On the other hand, he pointed out that the bank’s “issues were widely recognised, so they do not come as a complete shock to either investors or policymakers.”
The problems “once again raise the issue about whether this is the beginning of a global catastrophe or just another ‘idiosyncratic’ case,” Kenningham said in a note. “Idiosyncratic” cases are singular occurrences that cannot be attributed to any larger pattern. It was generally believed that Credit Suisse was the weakest link among the great banks of Europe; nevertheless, Credit Suisse is not the only bank that has battled with low profitability in recent years.
Fady Rachid, as he was leaving a Credit Suisse location in Geneva, remarked that he and his wife are concerned about the well-being of the bank. He had the intention of moving some of his money to UBS.
A physician named Rachid, who was 56 years old at the time, was quoted as saying, “I find it hard to imagine that Credit Suisse is going to be able to get rid of these problems and go through it.”
According to Sascha Steffen, a professor of finance at the Frankfurt School of Finance & Management, investors reacted to “a deeper structural problem” in banking during an extended era of low interest rates and “very, very loose monetary policy.”

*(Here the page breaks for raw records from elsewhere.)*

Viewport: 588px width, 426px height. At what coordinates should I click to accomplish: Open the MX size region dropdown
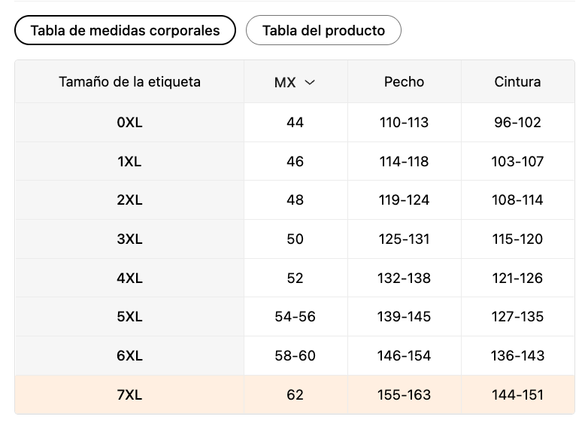point(295,82)
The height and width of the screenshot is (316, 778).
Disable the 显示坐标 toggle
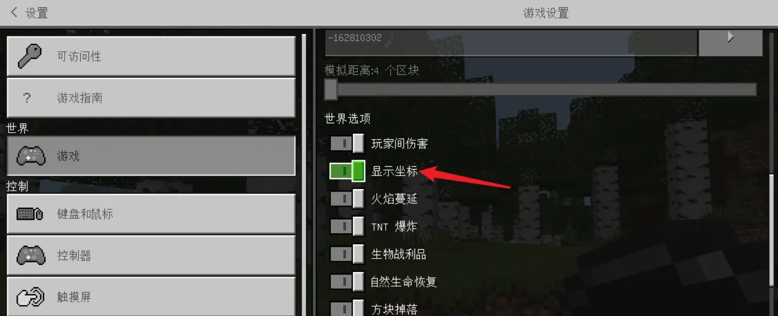pyautogui.click(x=347, y=171)
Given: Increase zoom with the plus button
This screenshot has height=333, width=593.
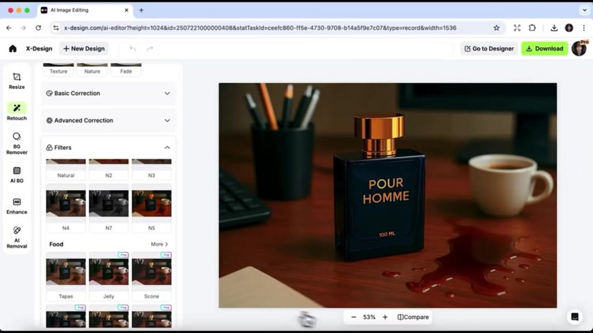Looking at the screenshot, I should pos(385,317).
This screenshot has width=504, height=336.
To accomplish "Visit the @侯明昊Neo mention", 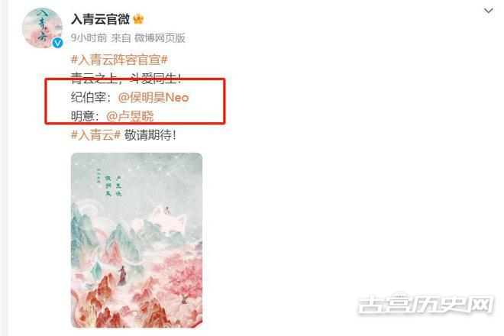I will pyautogui.click(x=153, y=97).
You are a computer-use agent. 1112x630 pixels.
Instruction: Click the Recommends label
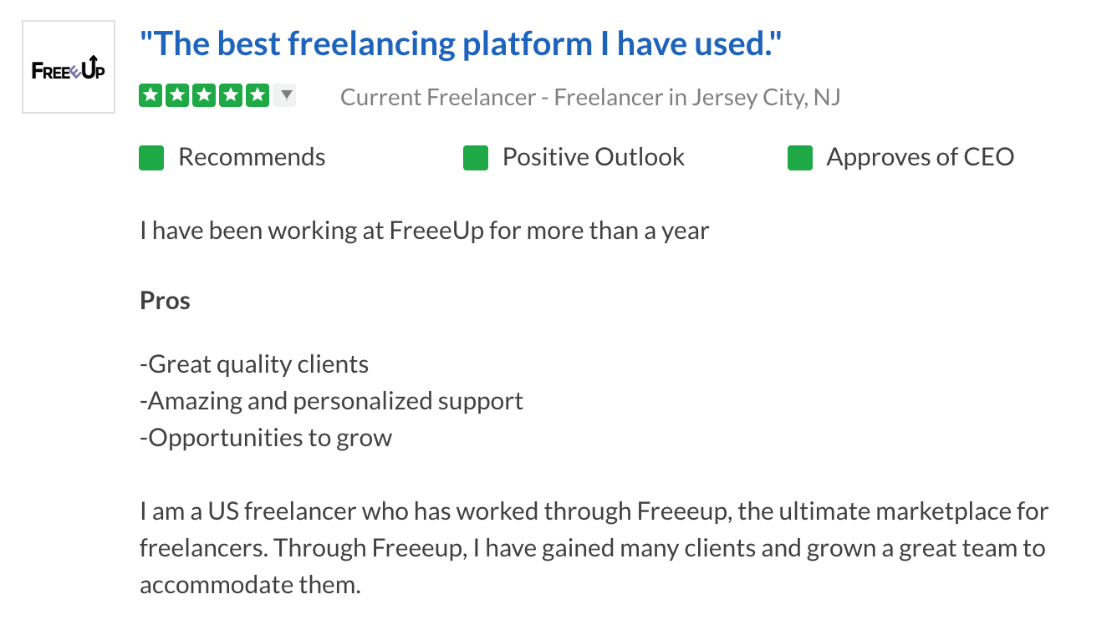tap(252, 157)
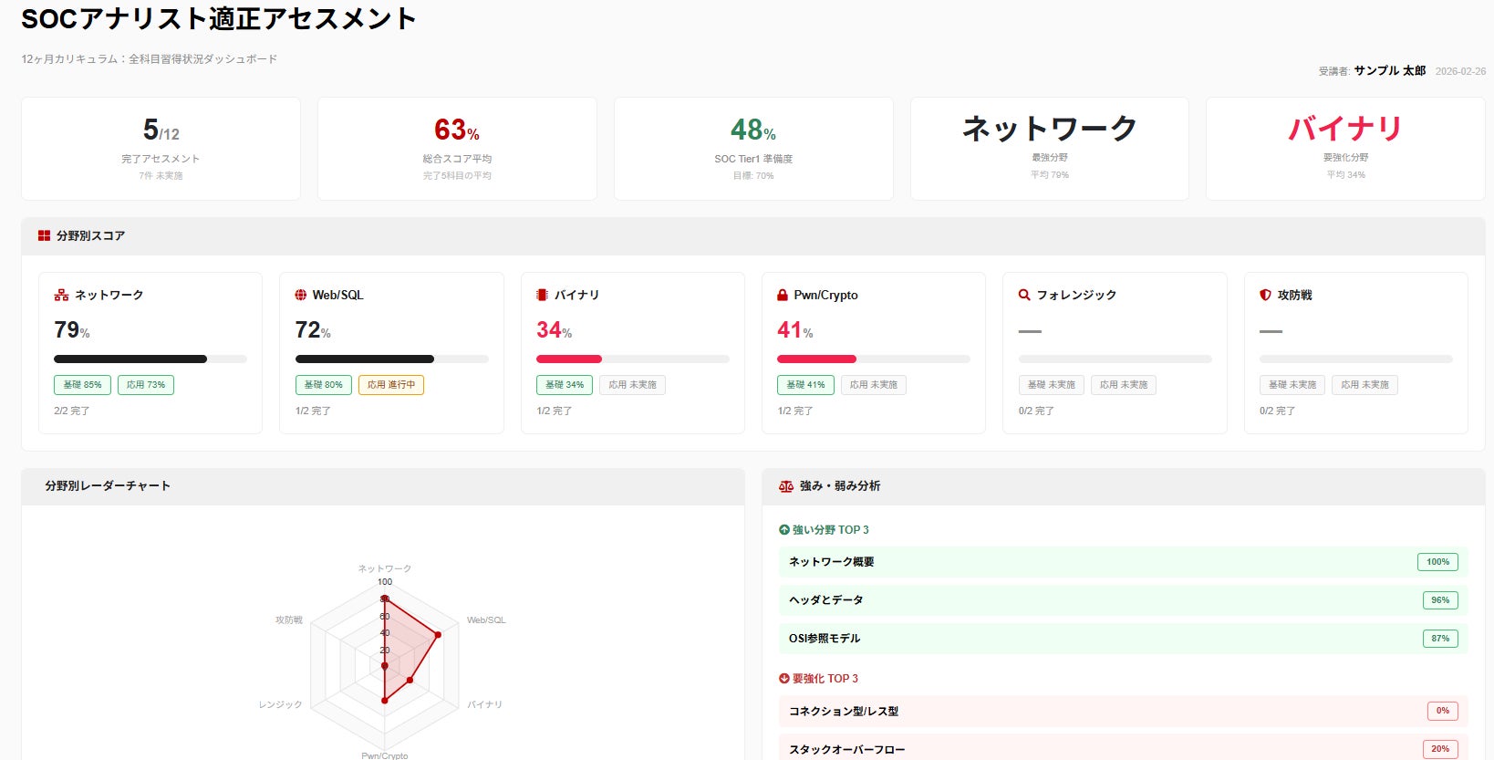Click the balance scale icon beside 強み・弱み分析
Viewport: 1494px width, 760px height.
click(786, 486)
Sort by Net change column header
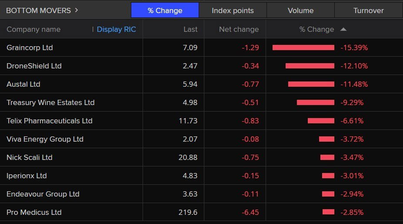403x224 pixels. pos(239,29)
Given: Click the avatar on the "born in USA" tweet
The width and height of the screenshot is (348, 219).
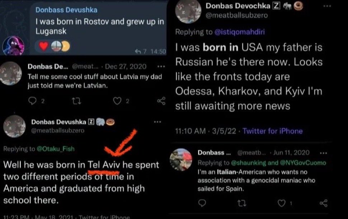Looking at the screenshot, I should [x=188, y=11].
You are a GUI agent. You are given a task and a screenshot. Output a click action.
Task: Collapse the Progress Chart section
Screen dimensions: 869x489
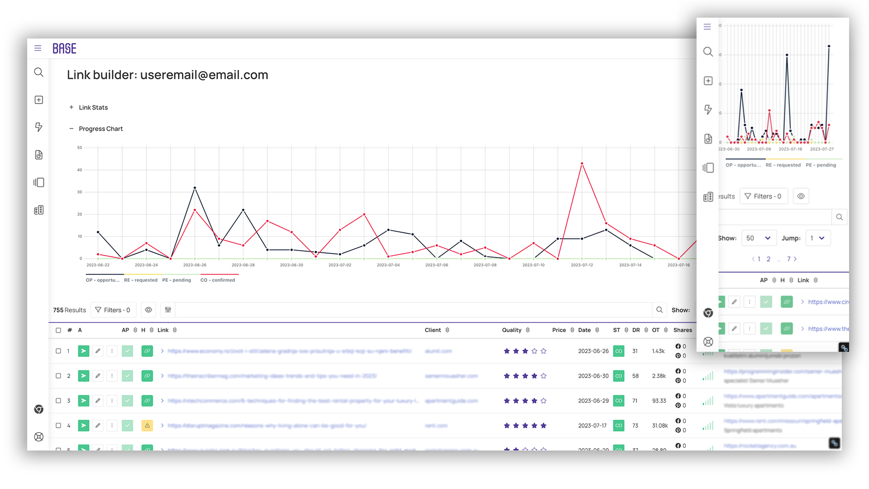coord(71,129)
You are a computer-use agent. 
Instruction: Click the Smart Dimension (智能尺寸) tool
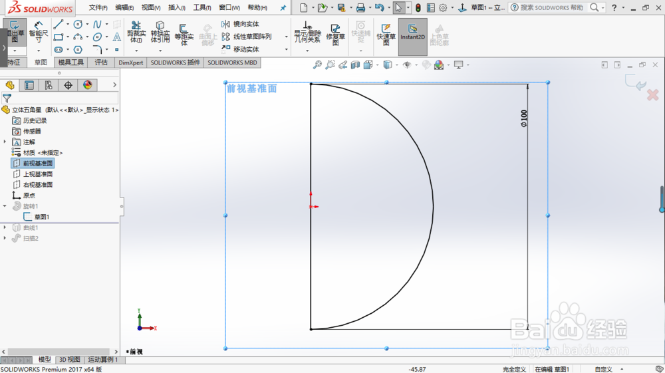click(x=39, y=31)
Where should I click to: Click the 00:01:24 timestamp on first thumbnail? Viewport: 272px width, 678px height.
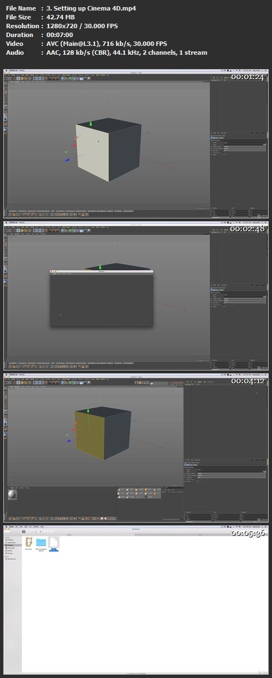click(x=248, y=77)
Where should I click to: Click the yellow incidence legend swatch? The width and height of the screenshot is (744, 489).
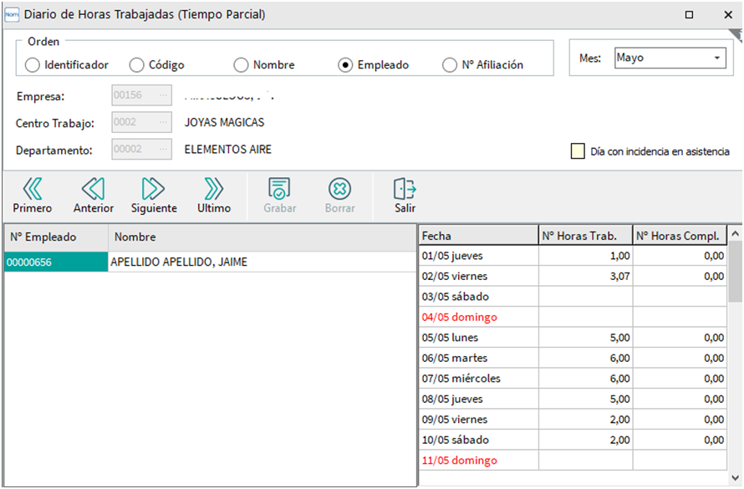click(578, 151)
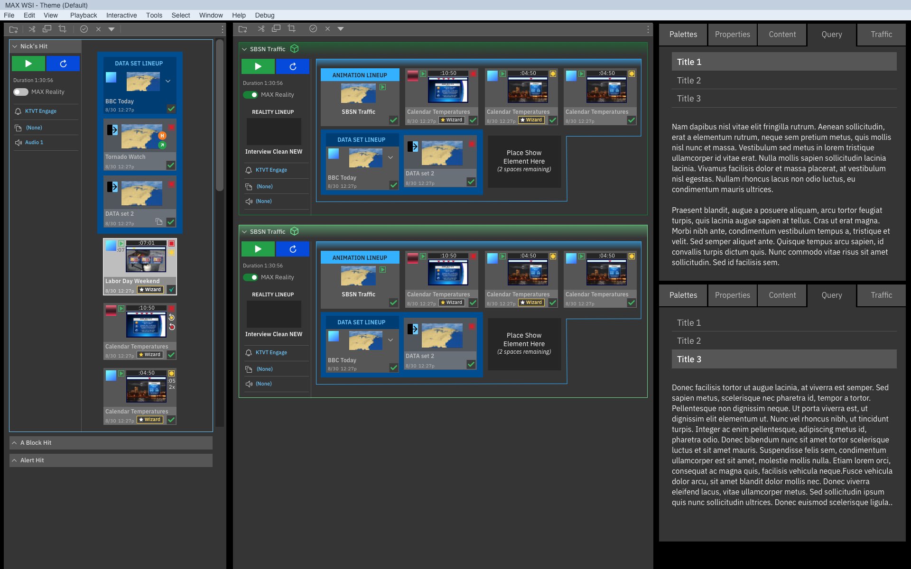Select Title 2 in the top palette list

coord(689,81)
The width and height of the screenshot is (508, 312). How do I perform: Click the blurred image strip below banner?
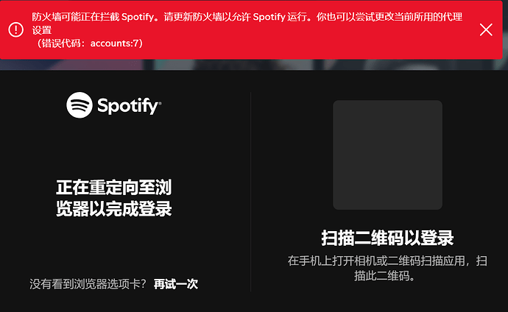click(x=254, y=65)
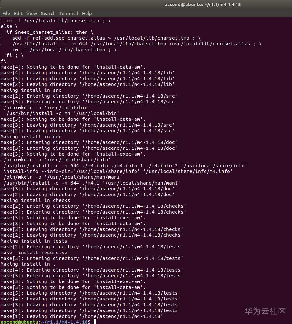
Task: Open the Terminal menu
Action: click(x=69, y=14)
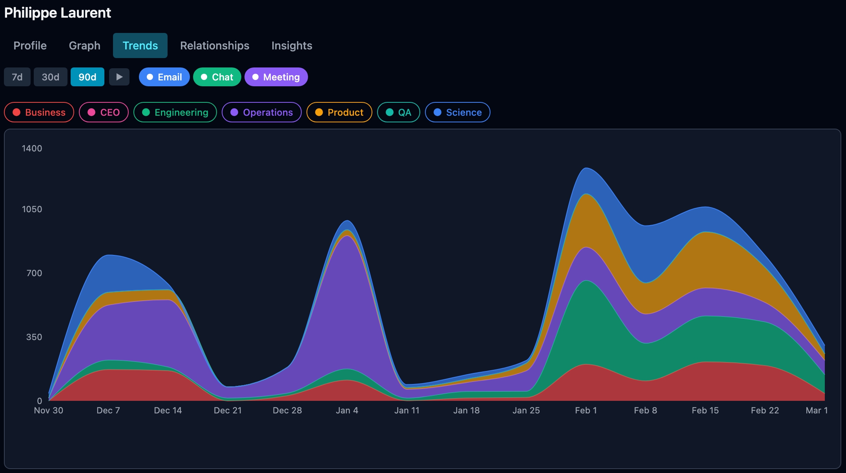The height and width of the screenshot is (473, 846).
Task: Click the CEO legend's pink dot
Action: [91, 112]
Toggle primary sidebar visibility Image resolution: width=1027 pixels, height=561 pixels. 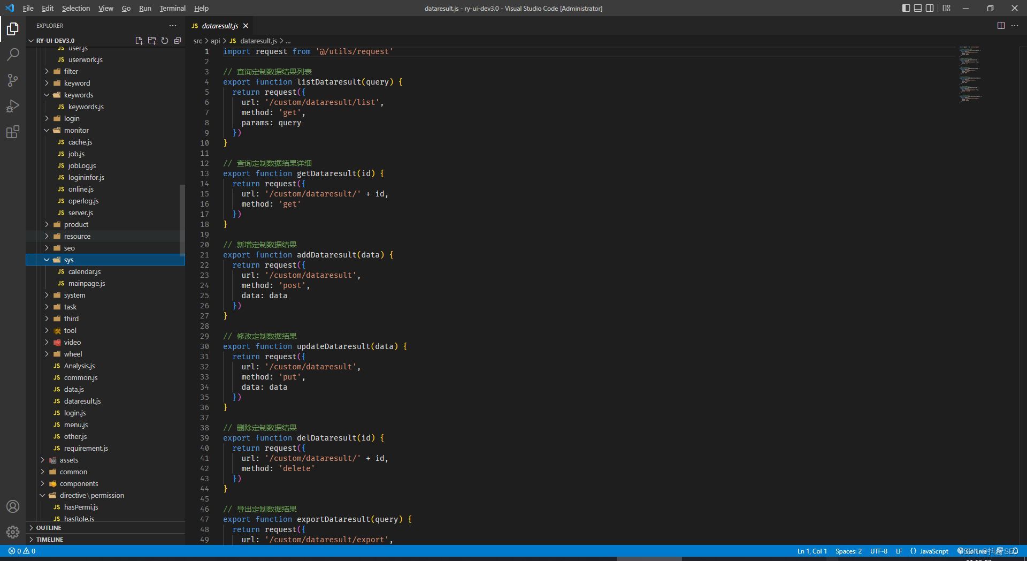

Banks “ought to take more risks,” and while doing so, some banks acted more cautiously than others. This was necessary in order for the banks to earn any yield.
This week, European finance ministers stated that their banking system does not have any direct exposure to the bank collapses in the United States.
After the global financial crisis that followed the failure of the American investment bank Lehman Brothers in 2008, Europe strengthened its banking safeguards by transferring supervision of the largest banks to the central bank, according to analysts. This move was made in response to the crisis that ensued.
Although the parent bank of Credit Suisse is not subject to EU oversight, the company does have subsidiaries in a number of European countries that are. Being one of the 30 banks that are considered to be “globally systemically important,” or G-SIBs for short, Credit Suisse is subject to international regulations that mandate it keep financial buffers against potential losses.
The Swiss bank has been making efforts to raise money from investors and roll out a new strategy in order to solve a variety of problems. These problems include failed bets on hedge funds, recurrent shake-ups of its top management, and a spying incident involving Zurich’s competitor UBS.
Credit Suisse stated in its annual report that the amount of customer deposits had decreased by 41%, or by 159.6 billion francs ($172.1 billion), as of the end of the previous year as compared with the beginning of the previous year.